In order to garner enough troops to pursue the mythological “weapons of mass destruction” in Saddam Hussein’s Iraq, the U.S. reduced its efforts in Afghanistan… and the Taliban began a slow but steady return to power. With the “legitimate” Afghan government only in Kabul and its environs, the Taliban today have managed to take over control of 30% of the entire nation, the largest percentage they have held since they were ousted by American forces.
But Taliban aren’t the only bad actors in the country. “ISIS in Afghanistan is growing, according to Gen. John Campbell, the top commander of NATO and American troops in the country, the Pentagon, and lawmakers who have recently visited the war-torn nation… Al-Qaeda training camps are also reportedly sprouting across Afghanistan, more than 14 years after U.S. troops were deployed to topple the Taliban regime and pursue al Qaeda after it used Afghanistan as a base for the 9/11 terrorist attacks against the American homeland.”, January 13th.
The heroin trade has pushed gangs and warlords to take over other, rather large sections of the rest of the country. “In many areas of Afghanistan it is the warlords who hold sway - not the central government or the Taliban. They are able to exploit villagers with impunity using the threat, or the reality, of violence.
“In rural Takhar province, in the remote north-east of Afghanistan, time seems to have stopped in the 19th Century - bumpy roads, mud-built houses, lawless villages and no sign of the Kabul government… Here, armed commanders and their guns are in charge. Their word is the law. ‘Local armed commanders forced three of my elder brothers to fight for them against the insurgents,’ 26-year-old Najbulla tells me. ‘They were all killed in wars.’”, November 2012.

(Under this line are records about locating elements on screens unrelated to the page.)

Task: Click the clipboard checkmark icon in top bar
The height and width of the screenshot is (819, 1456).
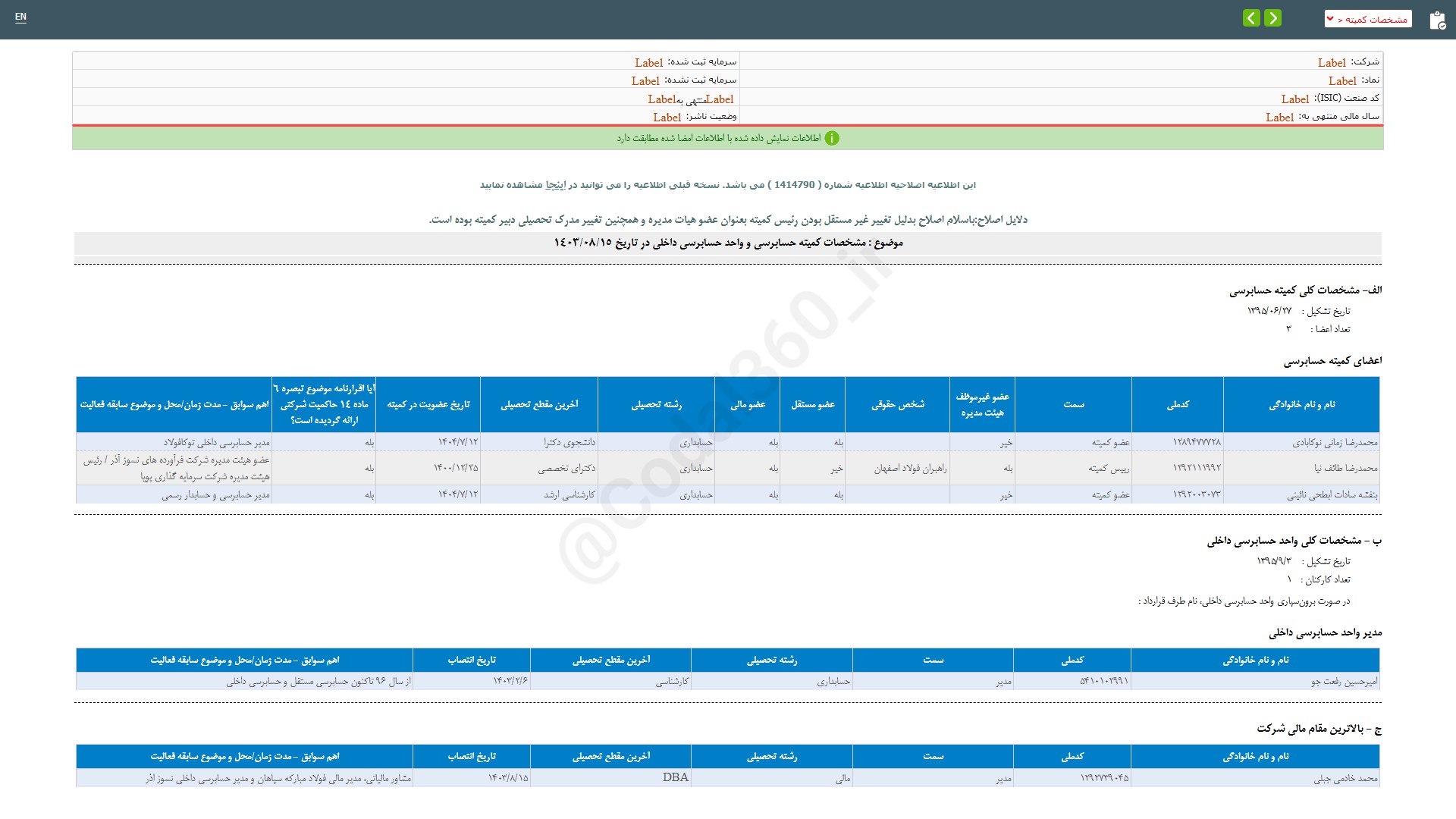Action: 1437,20
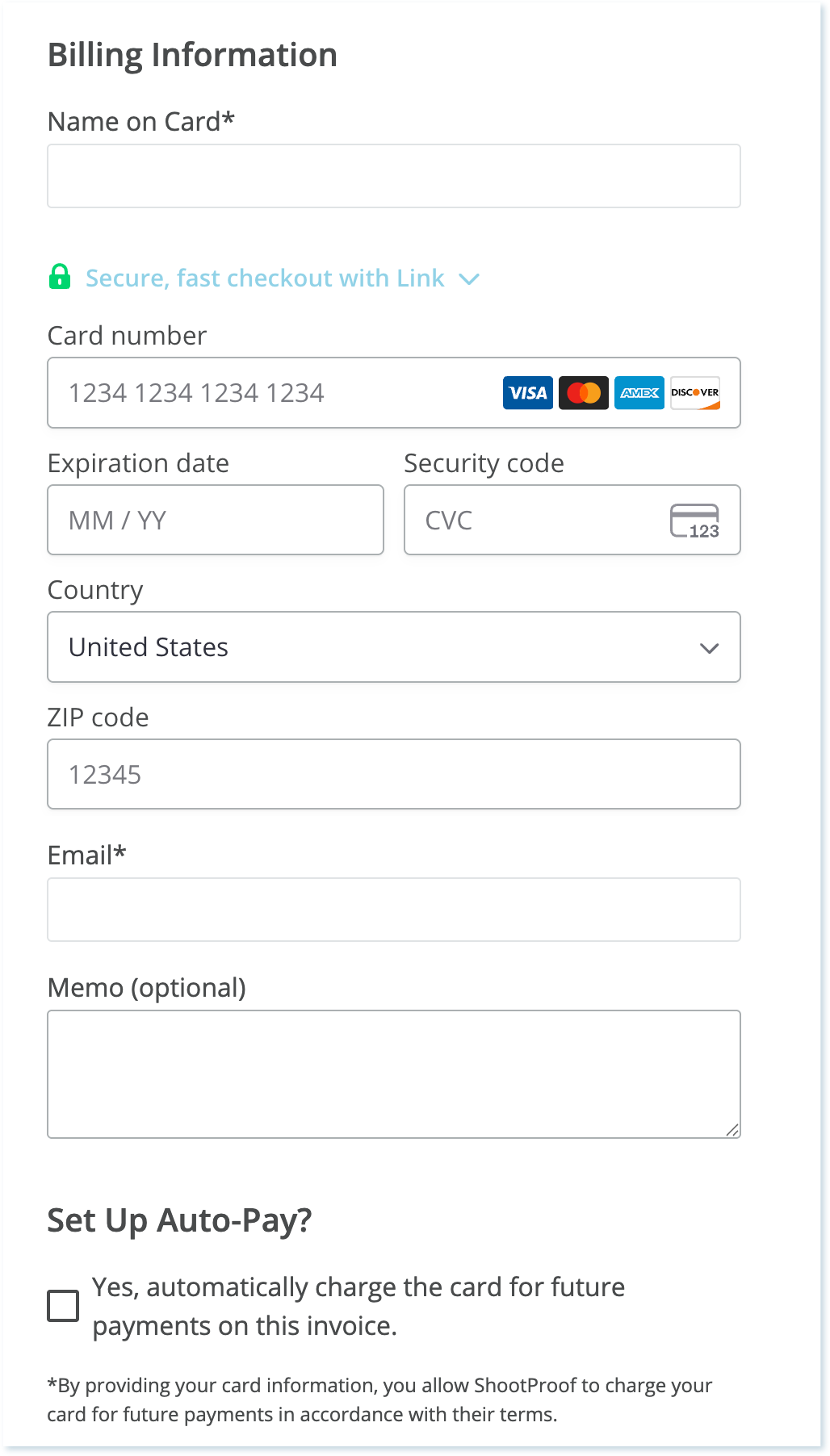Click the Country dropdown arrow
The image size is (830, 1456).
(709, 648)
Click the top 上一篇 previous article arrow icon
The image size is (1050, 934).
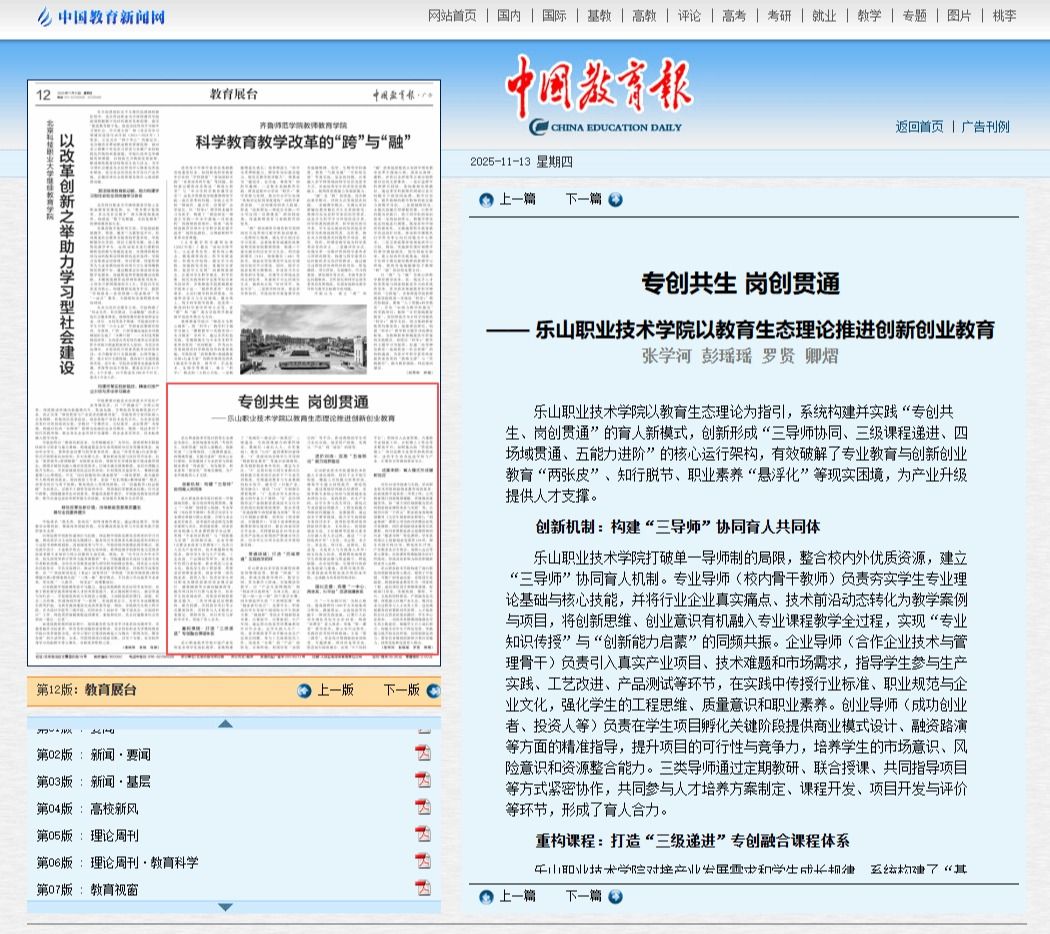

The short answer to the question of who controls Afghanistan, is primarily Taliban, warlords with heroin on their minds, with only a very small part of the country under that U.S.-imposed mega-corrupt government. Neither the United States nor any friendly forces control anything but a small sliver of Afghanistan.
So our two biggest modern forays in the Islamic world have resulted in a rather complete failure of stated U.S. intentions in engaging in those military expeditions. Trillions of dollars later, with enumerable casualties, we are now thinking about yet another major assault in an Islamic world we seem to have gone out of our way to alienate in the current presidential campaign. Really? Not that we should remain passive, but our massive invasion and bombing attacks of the recent past have been complete busts. Maybe we should ask ourselves what lessons we have learned from our mistakes, if any.
I’m Peter Dekom, and I wonder exactly what we think is different about this area of the Middle East that would make our failed strategies work this time.